## Task instructions
Show each line from the records below that contains the word "width", copied in full.

## Records to process
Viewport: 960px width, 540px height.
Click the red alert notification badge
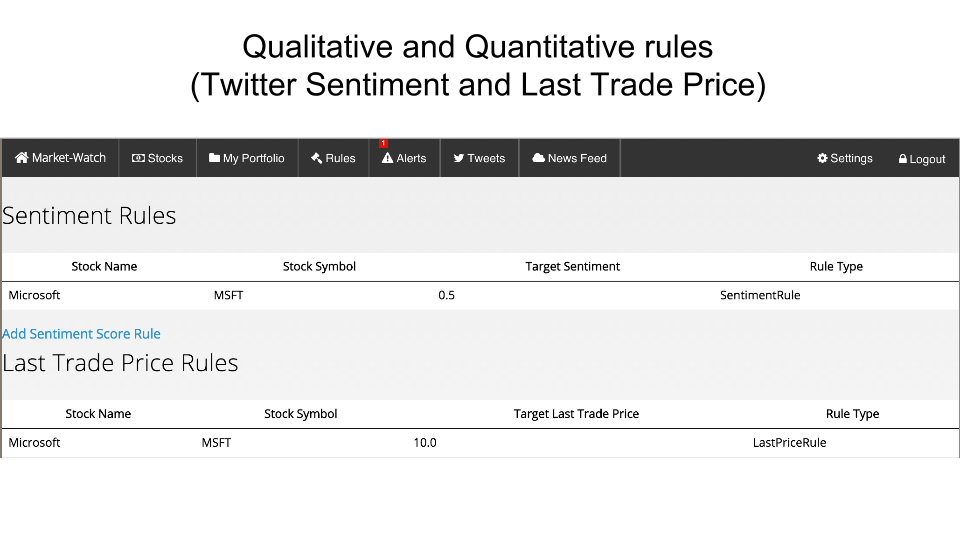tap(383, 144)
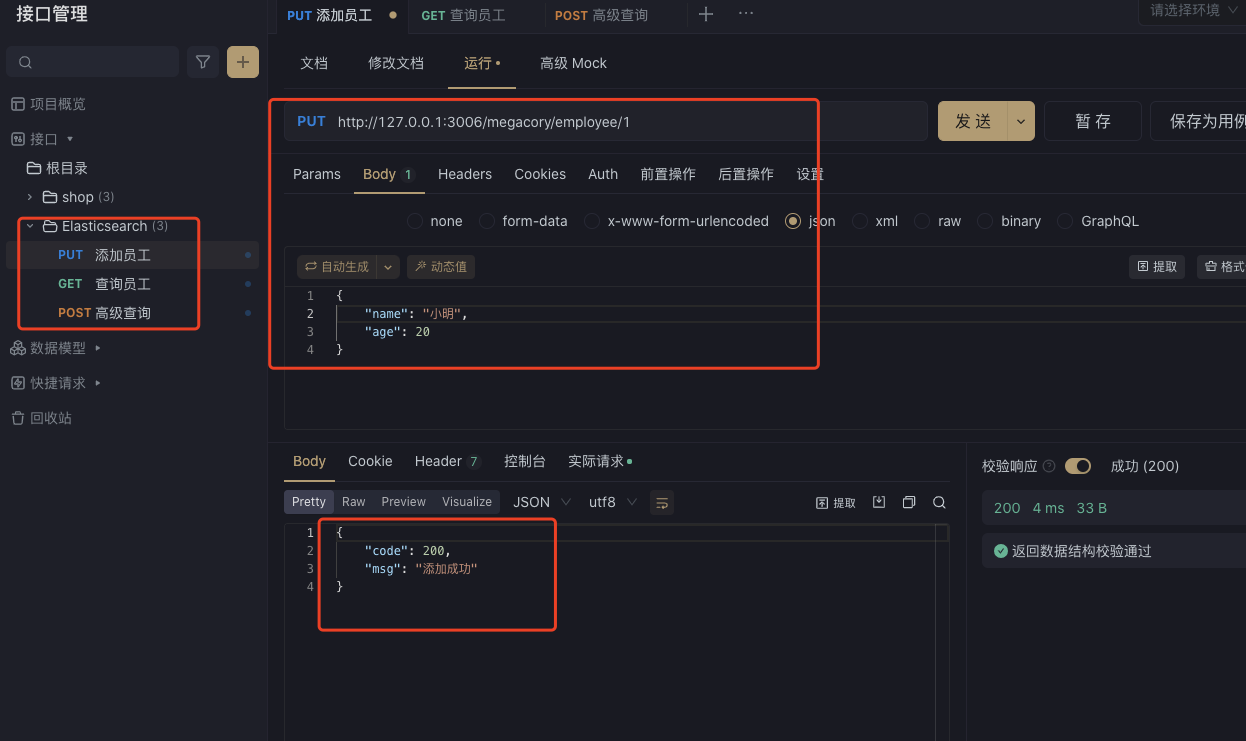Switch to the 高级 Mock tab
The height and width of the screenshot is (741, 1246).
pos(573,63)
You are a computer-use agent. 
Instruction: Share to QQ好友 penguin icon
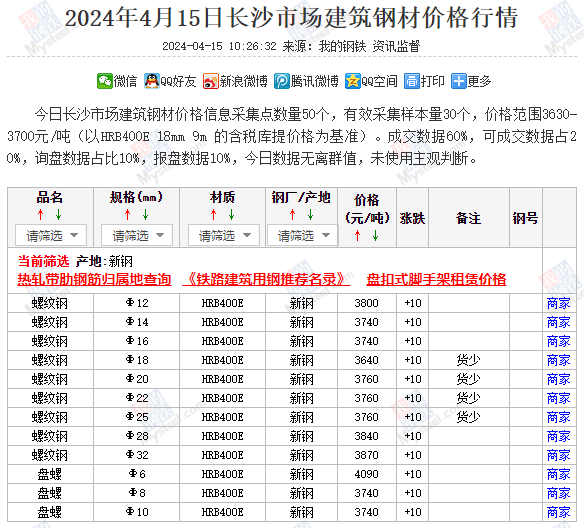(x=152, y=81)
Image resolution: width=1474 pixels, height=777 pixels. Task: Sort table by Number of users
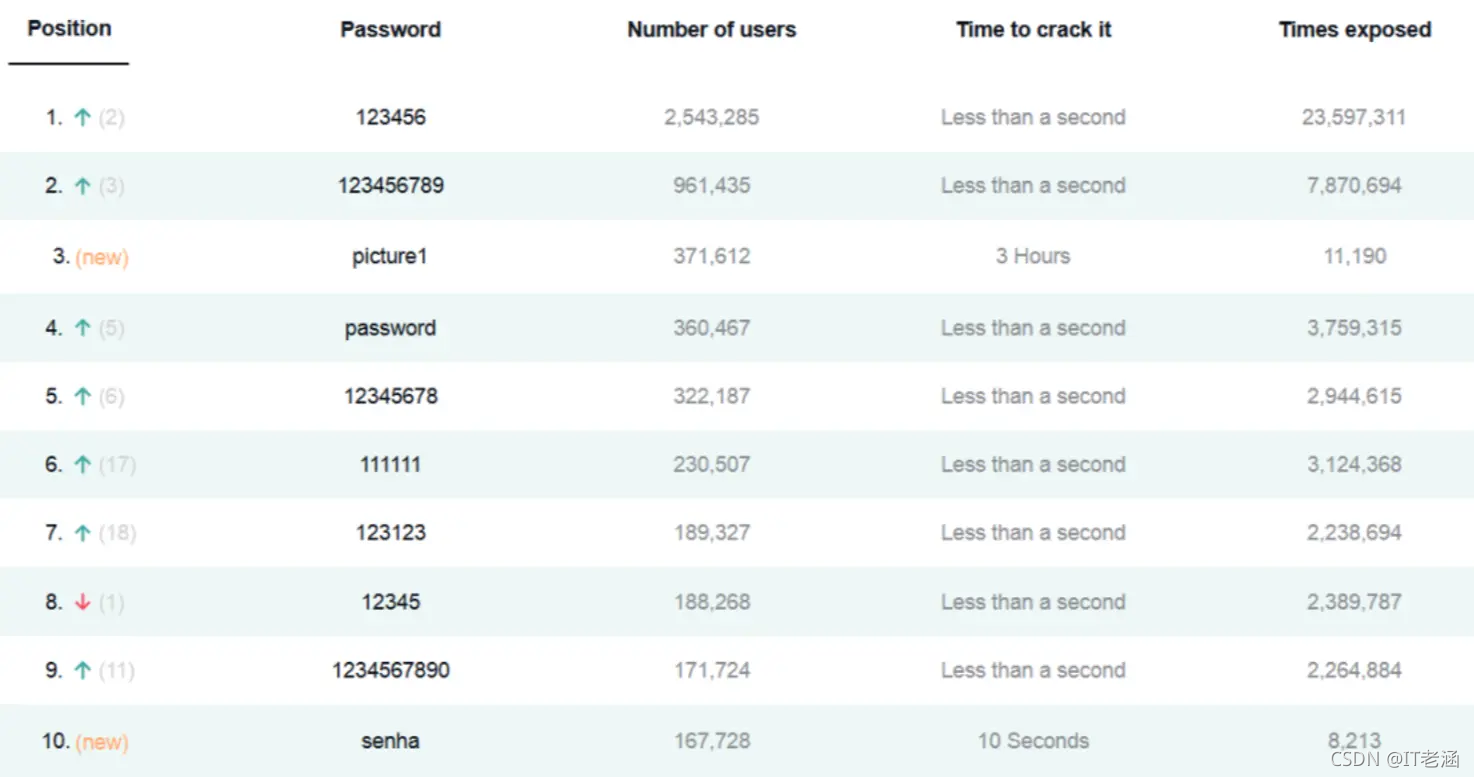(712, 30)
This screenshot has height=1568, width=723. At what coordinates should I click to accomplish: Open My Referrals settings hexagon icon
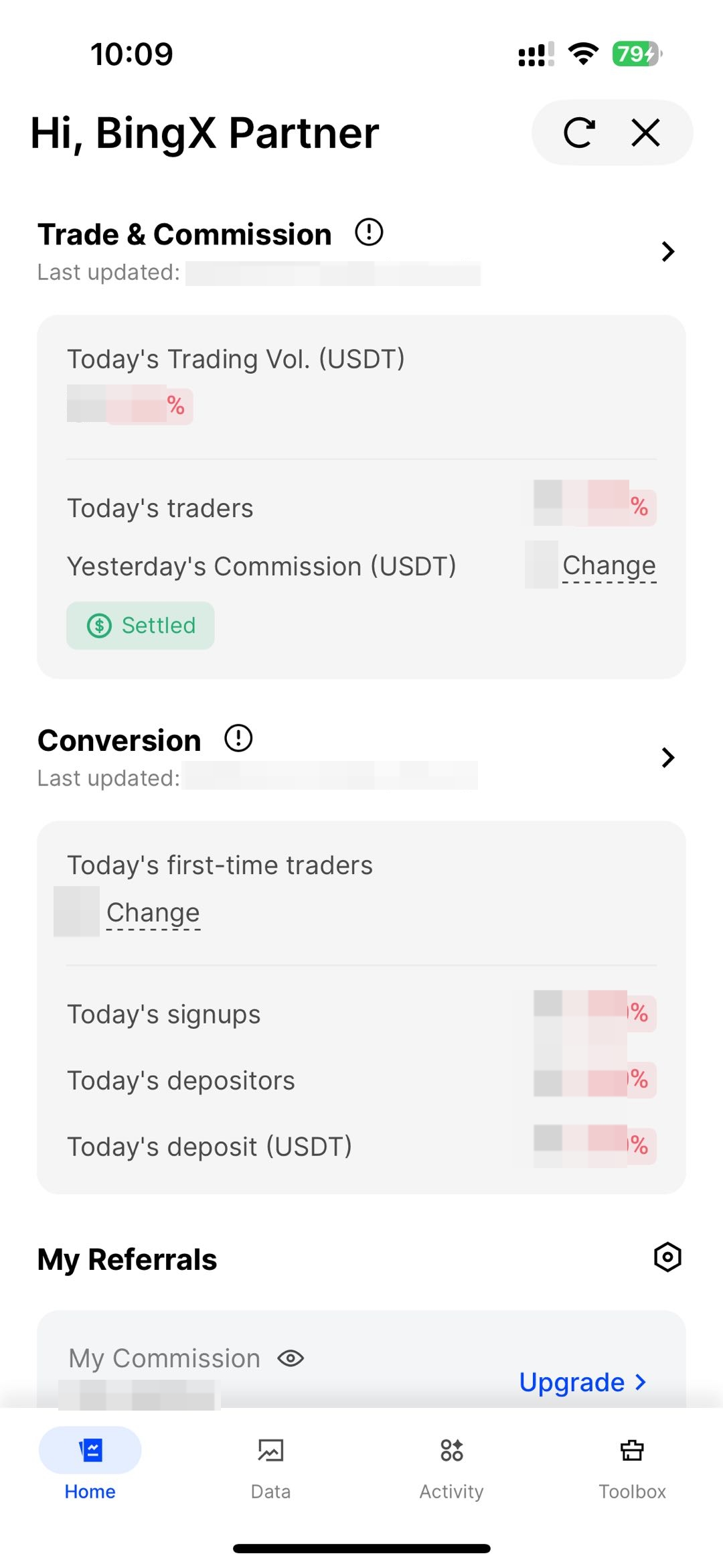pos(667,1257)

## Task output
Viewport: 960px width, 540px height.
The height and width of the screenshot is (741, 1246).
Image resolution: width=1474 pixels, height=777 pixels. Task: Sort table by Number of users
This screenshot has height=1568, width=723. At what coordinates should I click to accomplish: Open My Referrals settings hexagon icon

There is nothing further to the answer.